Alone with My Girls

by Rebecca J on 2012-10-26

This afternoon, my mom went home. Sheʼs been with us since Monday and has been a life-saver in helping with the girls, driving me around while Iʼm shaking off the last bit of vertigo, buying groceries (and the cutest red ballerina flats for me), and being a generally stabilizing and encouraging force amidst some serious upheaval to our daily routine. She was there the first time I learned how to hear, and this week she reminded me several times, “You did this once before. You can do it again.” So I miss her, and the girls miss her.

I had about three hours between the time she left and the time William got home from work. I think itʼs the first time that Iʼve been alone with both girls in over two weeks, and certainly the first time that Iʼve been alone with them with my hearing being bad in my left ear and terrible in my right. Mollyʼs vocabulary is limited to baby-speak and cooing, so sheʼs pretty easy to understand. If she wants something, she yells unintelligibly. If sheʼs happy, she goes around babbling, “Day day day day day.” Sometimes she growls. It is all really cute.

My three-year-old Emily is a different story. She started speaking in sentences at 18 months and pretty much has not stopped talking since. She always has something to say. Always. Sheʼs also currently in the throes of the “Why?” stage. Itʼs endearing because sheʼs so curious about everything, but it also keeps me on my toes for good answers to her questions. (Iʼm trying really hard not to take the lazy route and just respond with “Because.” to everything.)

The point here is that my girls make a lot of noise, and it never stops. So, we were home alone this afternoon, and I was trying my hardest to keep up with what Emily was saying, all the while listening to Mollyʼs happy babbling in the background. It was utterly exhausting. Emily kept moving around and looking away from me, as three-year olds will do, so lip-reading didnʼt help. I am really nervous about how I am going to manage the girls all day, every day next week and the week after that up until the point when my implant is actually producing intelligible sounds.

After they went to bed, William and I pulled out Bright Baby Touch and Feel (Colors) and did a little more homework.
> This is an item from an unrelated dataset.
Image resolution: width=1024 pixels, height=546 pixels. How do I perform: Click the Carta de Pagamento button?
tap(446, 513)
At some point this afternoon, I had realized that I could barely hear out of my implanted ear, not even bells or ringing, so I wanted to see if doing homework would help me figure out what was going on. The only sound that was coming through was some unidentified ambient noise. I had my implant remote and decided to play around with the volume to see if I could help. Lots of button pushing later, Williamʼs voice started to be slightly intelligible, which is an improvement over yesterday.
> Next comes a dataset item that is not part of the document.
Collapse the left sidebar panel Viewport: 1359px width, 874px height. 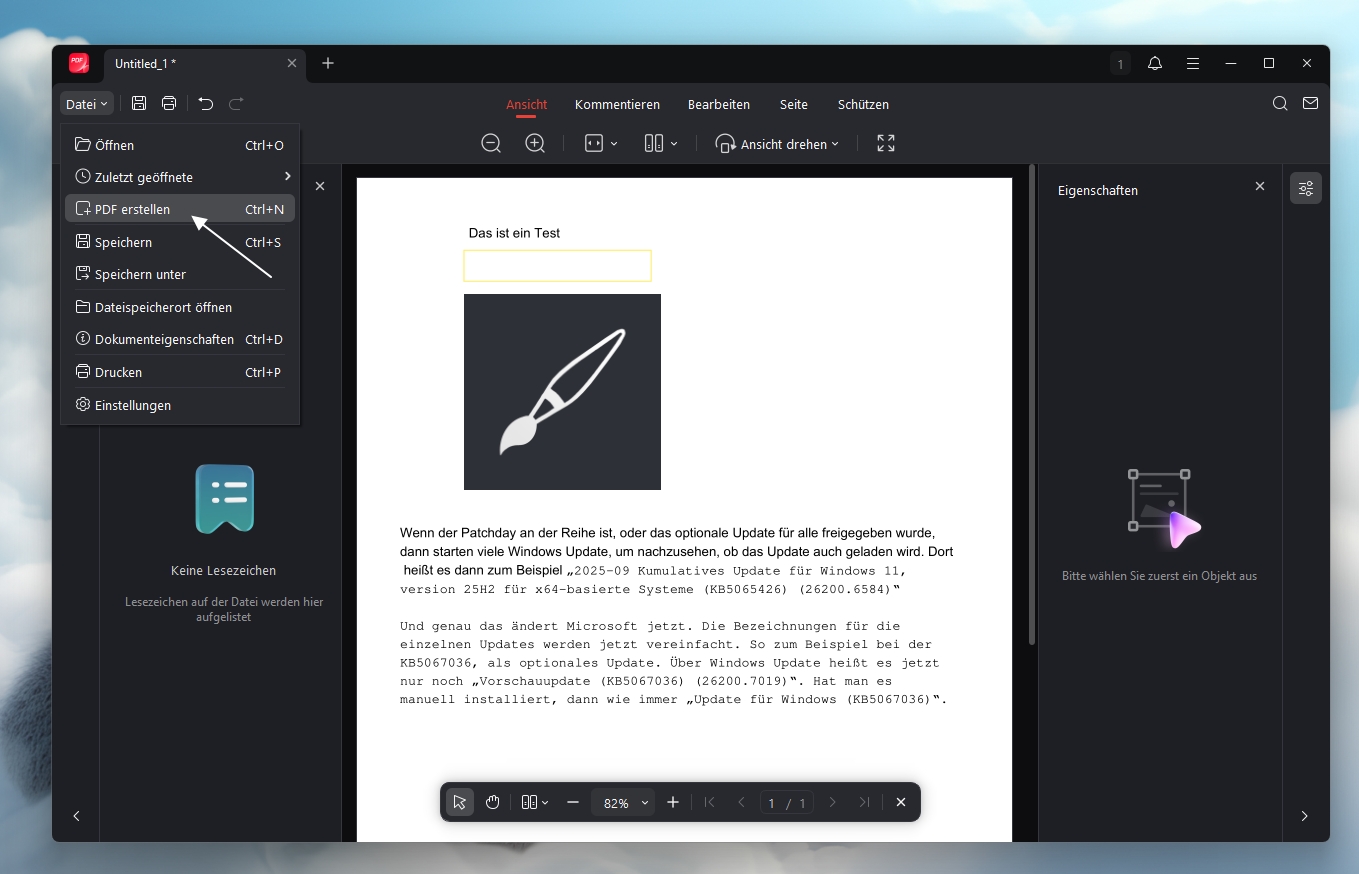point(77,816)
However, regardless of where the volume level is set, the implant continues to produce a constant buzzing sound that masks any other potentially intelligible sound. I donʼt know if this is something that my brain will learn to filter out over time or whether my implantʼs programming is in need of some serious fine-tuning. My next appointment with Amy is on Friday, November 2, so I have a week to figure this out. But right now, itʼs driving me nuts!